WHAT IS REQUIRED: Beginning with the first entry, restate the data word for word and leave out the images.

BEGIN INFORMATION SHOWN

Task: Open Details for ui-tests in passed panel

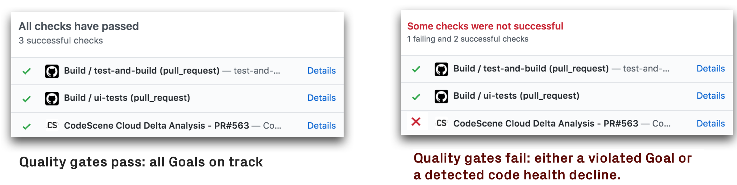Action: click(322, 98)
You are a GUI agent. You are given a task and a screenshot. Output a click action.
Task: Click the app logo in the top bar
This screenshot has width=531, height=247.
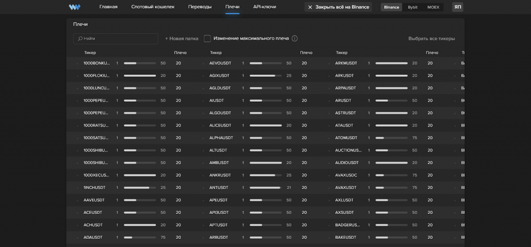tap(75, 7)
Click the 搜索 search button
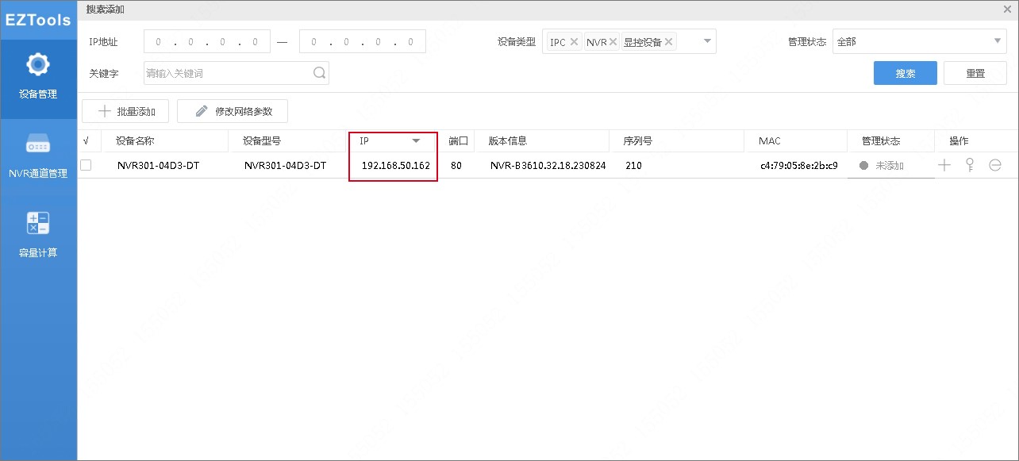The image size is (1019, 461). pos(905,72)
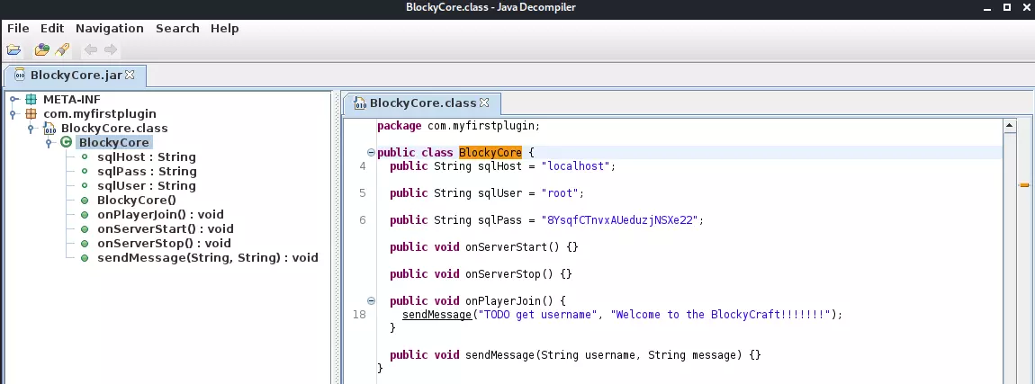This screenshot has height=384, width=1035.
Task: Open the Navigation menu
Action: coord(109,28)
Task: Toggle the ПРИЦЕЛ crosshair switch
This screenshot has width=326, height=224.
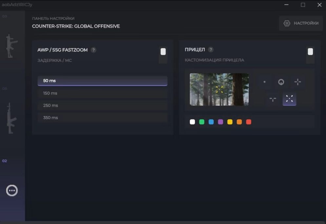Action: tap(310, 55)
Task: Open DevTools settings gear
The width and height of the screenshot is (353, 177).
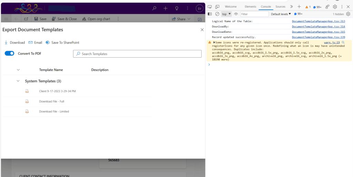Action: [x=335, y=7]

END INFORMATION SHOWN

WRITTEN RESPONSE:
Task: Open Details for ui-tests in passed panel

Action: click(322, 98)
You are a GUI agent. You are given a task and a screenshot. Output a click action.
Task: Click the app logo in the top bar
This screenshot has width=531, height=247.
tap(75, 7)
Click the 搜索 search button
The image size is (1019, 461). pos(905,72)
This screenshot has height=384, width=1035.
Task: Open the Navigation menu
Action: coord(109,28)
Task: Toggle the ПРИЦЕЛ crosshair switch
This screenshot has width=326, height=224.
Action: tap(310, 55)
Task: Open DevTools settings gear
The width and height of the screenshot is (353, 177).
Action: [x=335, y=7]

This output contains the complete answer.